══ TEXTO DE LECTURA

Lo cuento conmovido por la noticia de la muerte de Lucho Gatica, que reaparecía súbitamente en mi vida, a sus noventa años, dándome la triste noticia de su muerte después de más de medio siglo de vida en ausencia. Fue mi primera pasión musical. Yo, un fan tan fervoroso como lo fuera toda mi generación, que no me perdía un programa de media tarde llamado La hora de Lucho Gatica. “Contigo en la distancia”, “Reloj”, “Las muchachas de la Plaza España”, “Tú mi delirio”, “Nosotros” y así, viejos y nuevos boleros versionados con el acompañamiento, primero del cantante boliviano Raúl Shaw Moreno y su trío Los Peregrinos y más tarde, ya internacionalizado y grabando en Londres, siempre bajo el sello EMI, junto con la orquesta del pianista británico Roberto Inglés, que terminaría afincándose en Chile. Hijo de una familia proleta y numerosa en la que todos, desde mis padres a la menor de los siete hermanos cantaba, obviamente yo lo hacía imitando los melismas y fraseos del ídolo nacido en Rancagua, a una centena de kilómetros al sur de Santiago. Todos queríamos ser como Lucho Gatica.

Lo escuché por primera vez cuando se asomara a la vida musical chilena con un modesto acompañamiento de guitarras, hermano menor de un afamado cantante de tonadas y cuecas chilenas, Arturo Gatica, siendo yo un adolescente, estudiante de secundaria, cantando un bolero que lo sacó del anonimato para convertirlo, de la noche a la mañana, en el cantante más popular y aclamado de la sociedad chilena. Lo hizo cantando con su voz melodiosa, más bien íntima y recatada, el que según me entero era el bolero más famoso de la historia de la música popular nicaragüense: “Sinceridad”. “Ven a mi vida, con amor, que no pienso nunca en nadie más que en tí. Yo te lo juro por mi honor, te adoraré…” 

Después de esa promesa anónima e incumplible, no descendió jamás del pedestal en el que lo situara la fama. Fue, luego del gran pianista Claudio Arrau, uno de los más grandes intérpretes de Beethoven, y la poetisa Gabriela Mistral, premio Nobel de Literatura, el chileno más popular y famoso de la historia. Pronto se instaló en México, centro musical del continente hispanoparlante, y se casó con una famosísima actriz de cine de origen puertorriqueño, Mapita Cortez. Era la primera figura de la que los chilenos podíamos sentirnos orgullosos, cuando la globalización aún no se apoderaba del planeta. Guardando todas las distancias, repetía las glorias de Carlos Gardel, el primer cantante y artista latinoamericano de fama mundial.

════

_ACTIVIDADES:_
1 > Responda brevemente, según el texto sobre Lucho Gatica:
(a) ¿En qué ciudad nació Lucho Gatica?
(b) ¿Con qué bolero salió del anonimato?
(c) ¿Con qué actriz se casó tras instalarse en México?
2 > Reproduzca textualmente todo lo que va en el texto sobre Lucho Gatica desde "Después de esa" hasta "de fama mundial.".
Los ítems a continuación constituyen un material independiente del texto sobre Lucho Gatica.

══ DATOS DEL CONJUNTO

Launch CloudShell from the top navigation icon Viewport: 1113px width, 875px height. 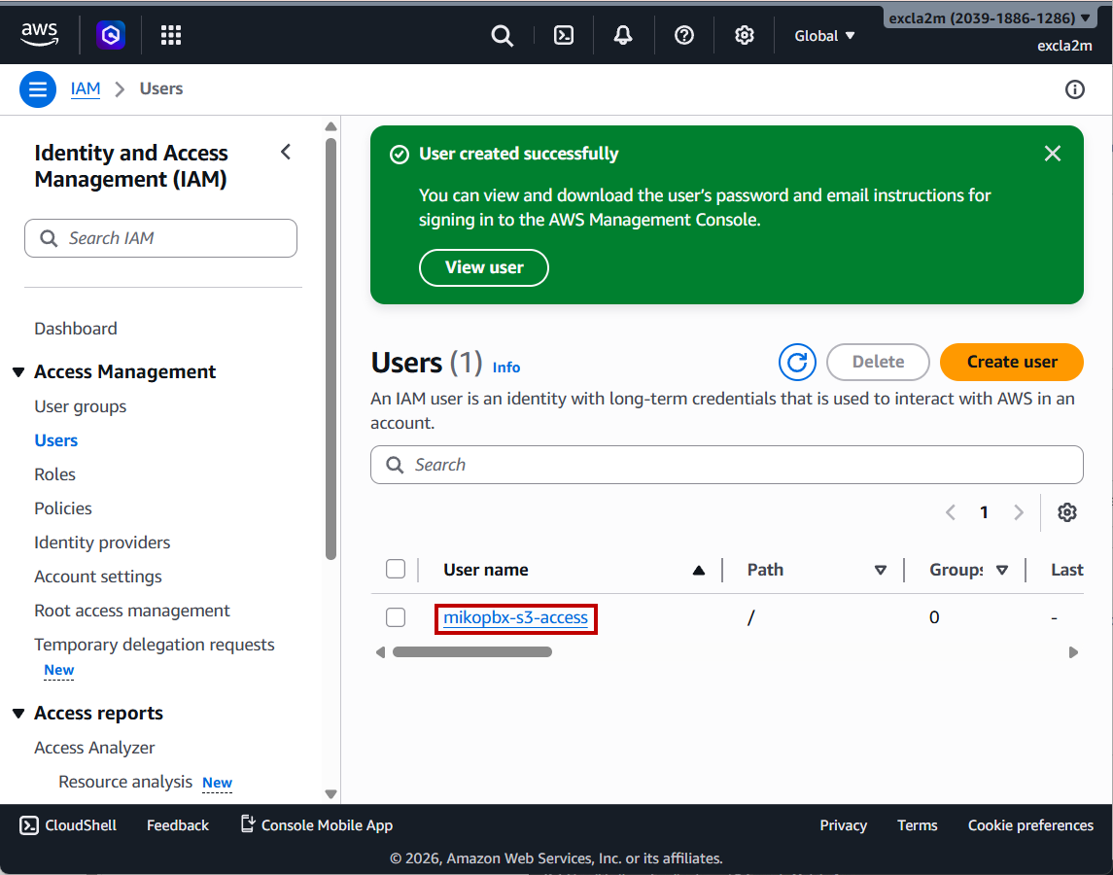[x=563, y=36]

════
══ DATOS DEL CONJUNTO

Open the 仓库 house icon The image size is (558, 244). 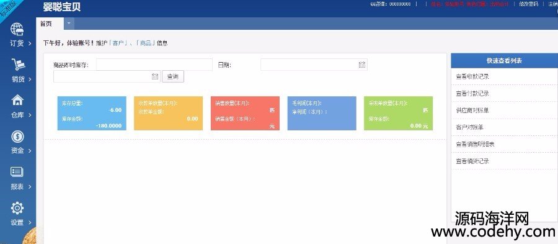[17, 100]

════

_RESPUESTAS POR ACTIVIDAD:_
1 >
(a) En Rancagua.
(b) Con «Sinceridad».
(c) Con Mapita Cortez.

2 >
Después de esa promesa anónima e incumplible, no descendió jamás del pedestal en el que lo situara la fama. Fue, luego del gran pianista Claudio Arrau, uno de los más grandes intérpretes de Beethoven, y la poetisa Gabriela Mistral, premio Nobel de Literatura, el chileno más popular y famoso de la historia. Pronto se instaló en México, centro musical del continente hispanoparlante, y se casó con una famosísima actriz de cine de origen puertorriqueño, Mapita Cortez. Era la primera figura de la que los chilenos podíamos sentirnos orgullosos, cuando la globalización aún no se apoderaba del planeta. Guardando todas las distancias, repetía las glorias de Carlos Gardel, el primer cantante y artista latinoamericano de fama mundial.